Imprimir ()
05/09/2014 - 05:00
Receita não pode cobrar IPI sobre desconto de
mercadoria
Por Maíra Magro e Beatriz Olivon
Marco Aurélio: o valor do desconto não será pago e não será recebido pelo
produtor, muito embora o Fisco queira sua parte como um verdadeiro sócio privilegiado
O Supremo Tribunal Federal (STF) decidiu ontem, por unanimidade, que não incide Imposto sobre Produtos
Industrializados (IPI) sobre descontos incondicionais - ou seja, abatimentos de preço oferecidos na venda de
mercadorias sem exigir condições do consumidor em troca. Com a conclusão de que o valor do desconto não
integra a base de cálculo do tributo, os ministros colocaram um ponto final em uma discussão com mais de duas
décadas e que afeta diversas empresas.
Prevaleceu o voto do relator, o ministro Marco Aurélio Mello, para quem a base de cálculo do imposto é o valor da
compra e venda, segundo o Código Tributário Nacional. "Os descontos incondicionais são parcelas redutoras dos
preços de compra e venda, conhecidos também como descontos comerciais, normalmente usados para atrair
clientela, e repercutem no valor da operação", disse o ministro. "Uma vez concedido o desconto, o valor
correspondente não será pago e não será recebido pelo produtor, muito embora o Fisco queira sua parte como um
verdadeiro sócio privilegiado."
A decisão declarou a inconstitucionalidade do artigo 14, parágrafo 2º, da Lei nº 4.502, de 1964, com redação
alterada em 1989. Segundo o dispositivo, "não podem ser deduzidos do valor da operação os descontos, diferenças
ou abatimentos, concedidos a qualquer título, ainda que incondicionalmente". Os ministros ressalvaram que a
declaração de inconstitucionalidade se restringe aos descontos incondicionais.

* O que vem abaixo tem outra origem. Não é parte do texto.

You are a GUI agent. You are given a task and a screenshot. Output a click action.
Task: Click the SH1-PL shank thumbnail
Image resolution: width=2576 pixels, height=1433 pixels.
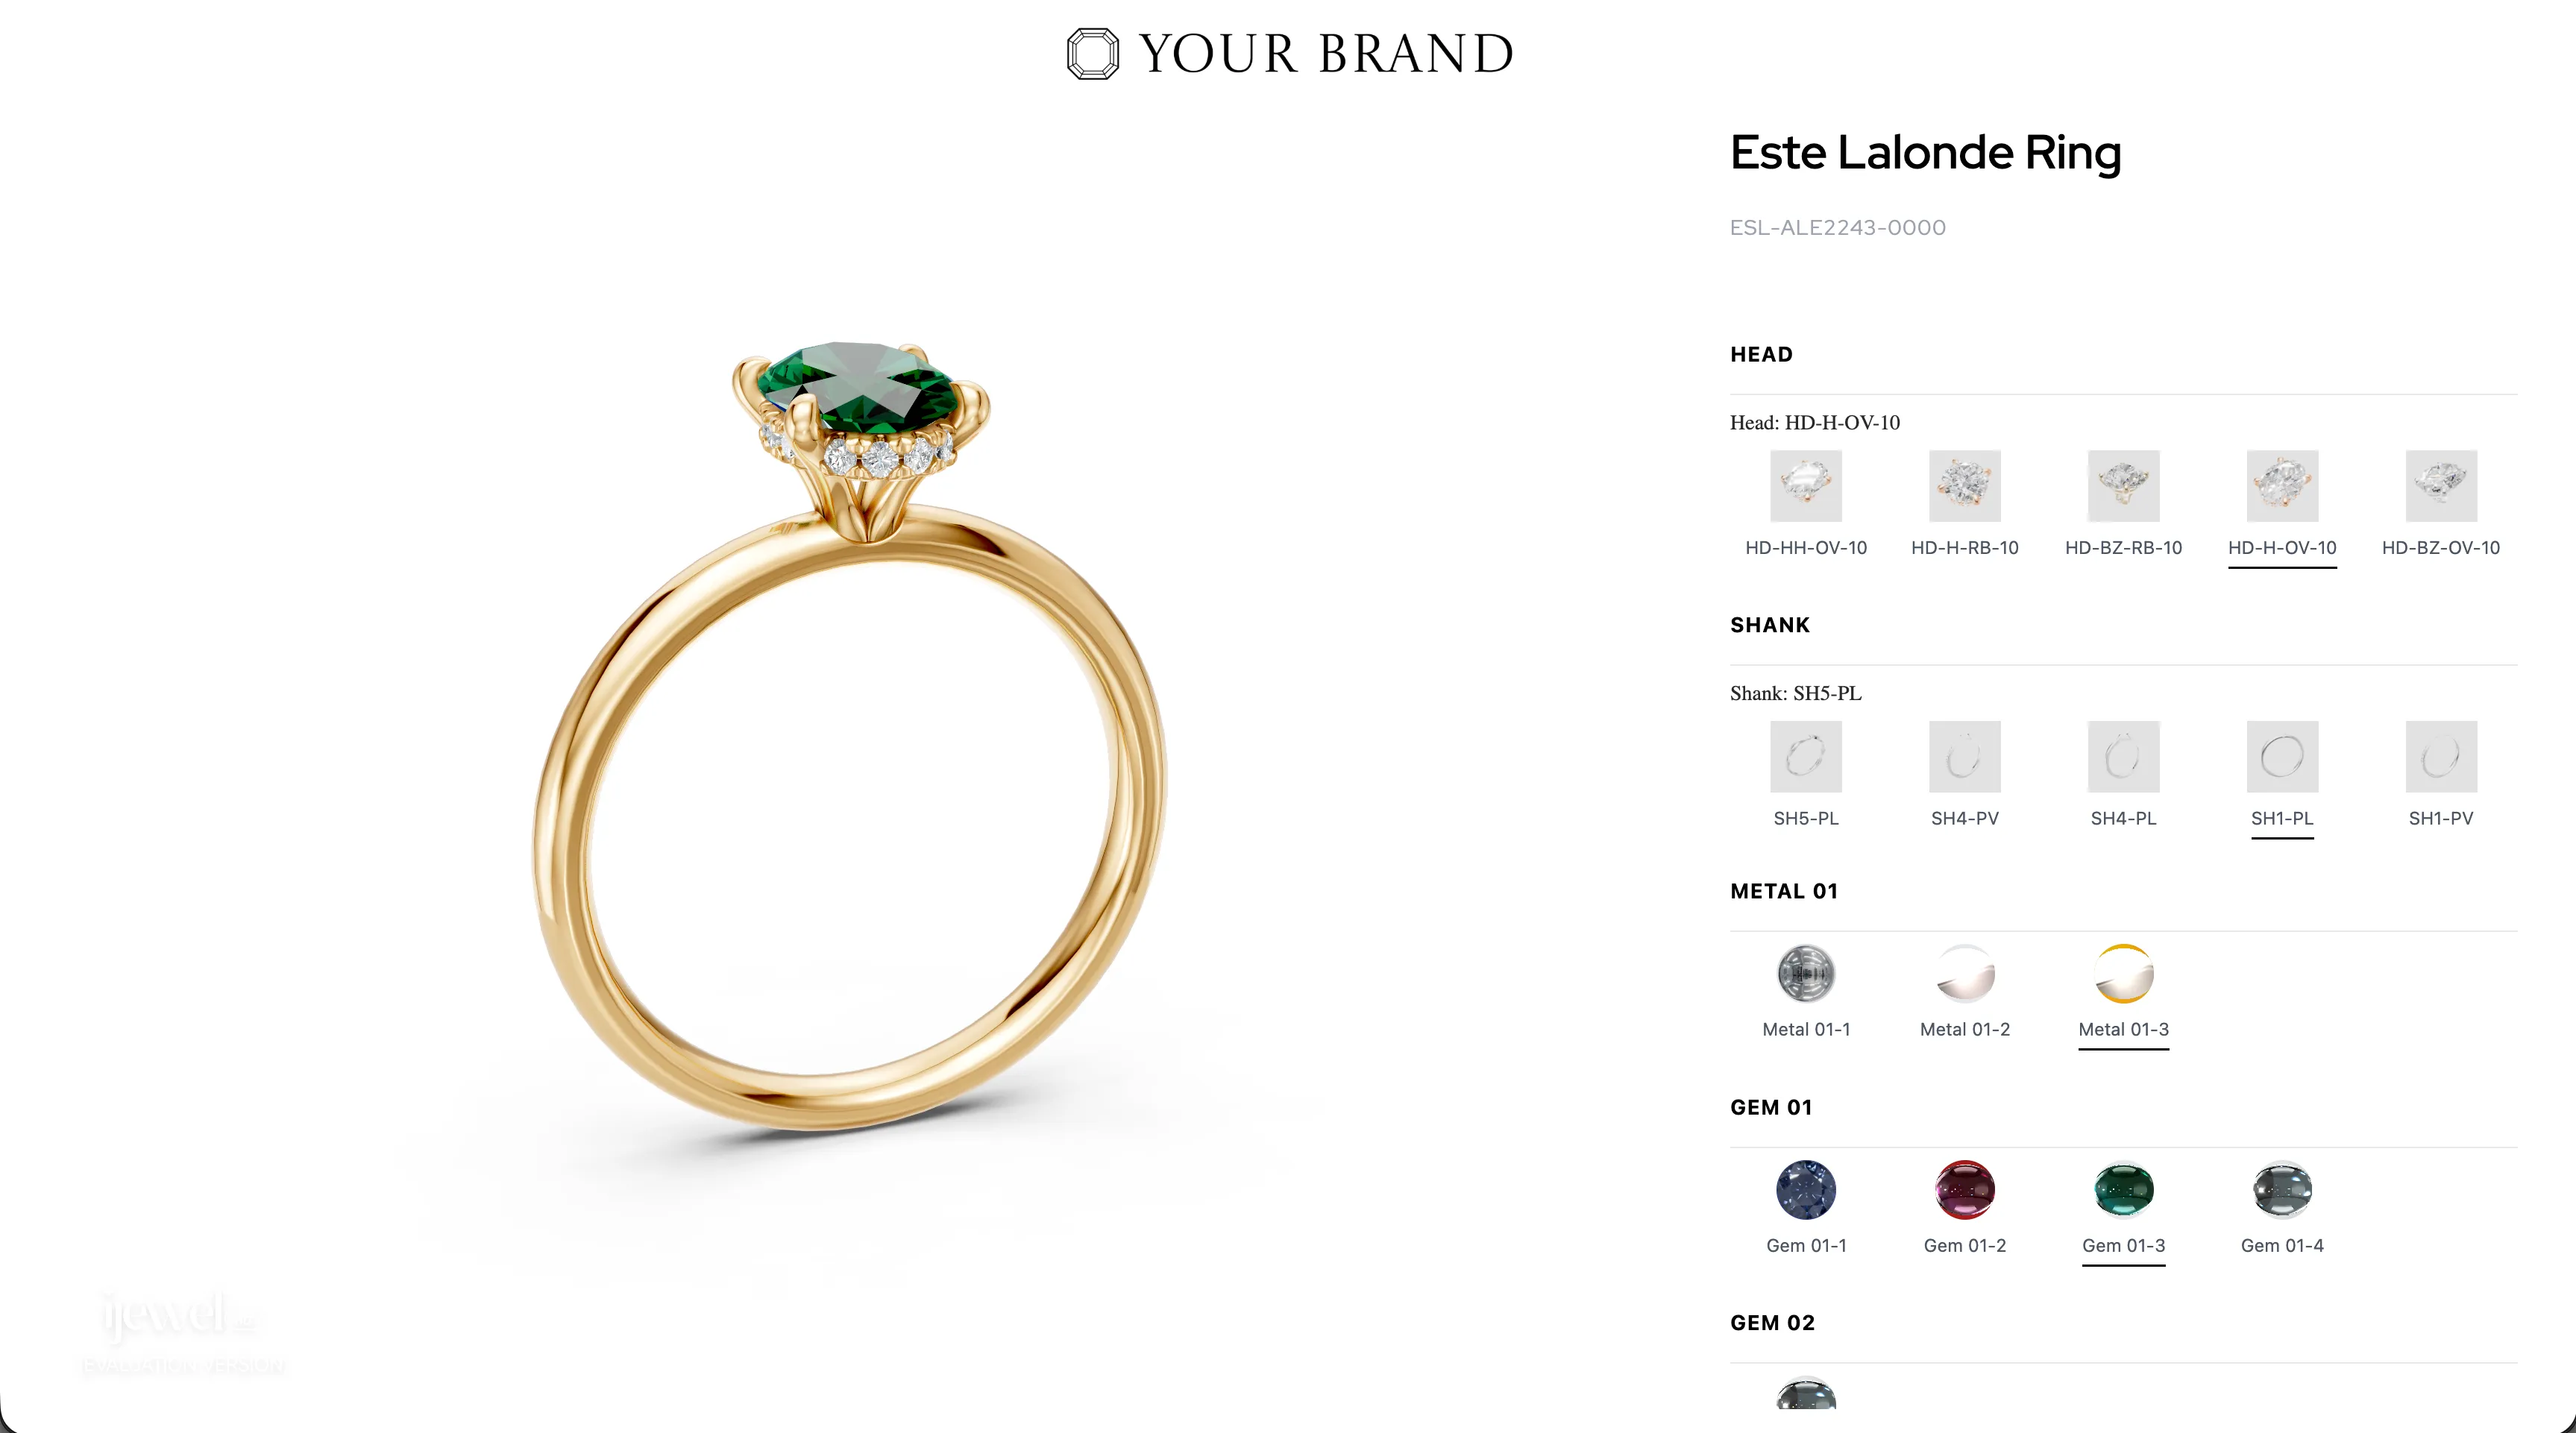click(2282, 757)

A conclusão foi que uma lei ordinária (Lei nº 4.502) não pode alterar previsão de lei complementar (o Código
Tributário Nacional). "Se extirpa do mundo jurídico a incidência sobre os descontos inconstitucionais", proclamou
o presidente do STF, o ministro Ricardo Lewandowski.
Durante o julgamento, o procurador da Fazenda Nacional Luiz Carlos Alves defendeu que a previsão de cobrança
do IPI sobre o valor cheio da mercadoria, sem o desconto, surgiu da necessidade de defender a moralidade fiscal.
Argumentou que, se o STF concluísse pela inconstitucionalidade da lei, "todo o sistema tributário nacional estaria
eivado de inconstitucionalidade".
Já a defesa dos contribuintes afirmou que, há mais de dez anos, os tribunais regionais federais e o Superior
Tribunal de Justiça (STJ) vêm dando ganho de causa às empresas, apesar da insistência da Receita em cobrar o IPI
sobre o valor cheio. A União chegou a entrar com ações recisórias para tentar reverter processos já ganhos pelas
empresas.
O caso julgado ontem foi um recurso da União contra decisão do Tribunal Regional Federal da 4ª Região favorável
à Adlin Plásticos. O STF manteve a conclusão que beneficiou a empresa. Como a Corte declarou a repercussão geral
do caso, a conclusão deverá ser seguida pelos demais tribunais do país, afetando pelo menos cem processos
paralisados aguardando a decisão do Supremo.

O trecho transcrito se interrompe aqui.